Action item. All of the data should be restated exactly as it stands.

Content starts

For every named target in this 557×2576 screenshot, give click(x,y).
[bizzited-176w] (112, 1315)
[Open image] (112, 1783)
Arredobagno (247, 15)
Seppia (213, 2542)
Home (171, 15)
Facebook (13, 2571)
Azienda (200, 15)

Content ends

Answer area.
For every named target in this 557×2576 screenshot, give click(x,y).
[bizzited-176w] (112, 1315)
[Open image] (112, 1783)
Arredobagno (247, 15)
Seppia (213, 2542)
Home (171, 15)
Facebook (13, 2571)
Azienda (200, 15)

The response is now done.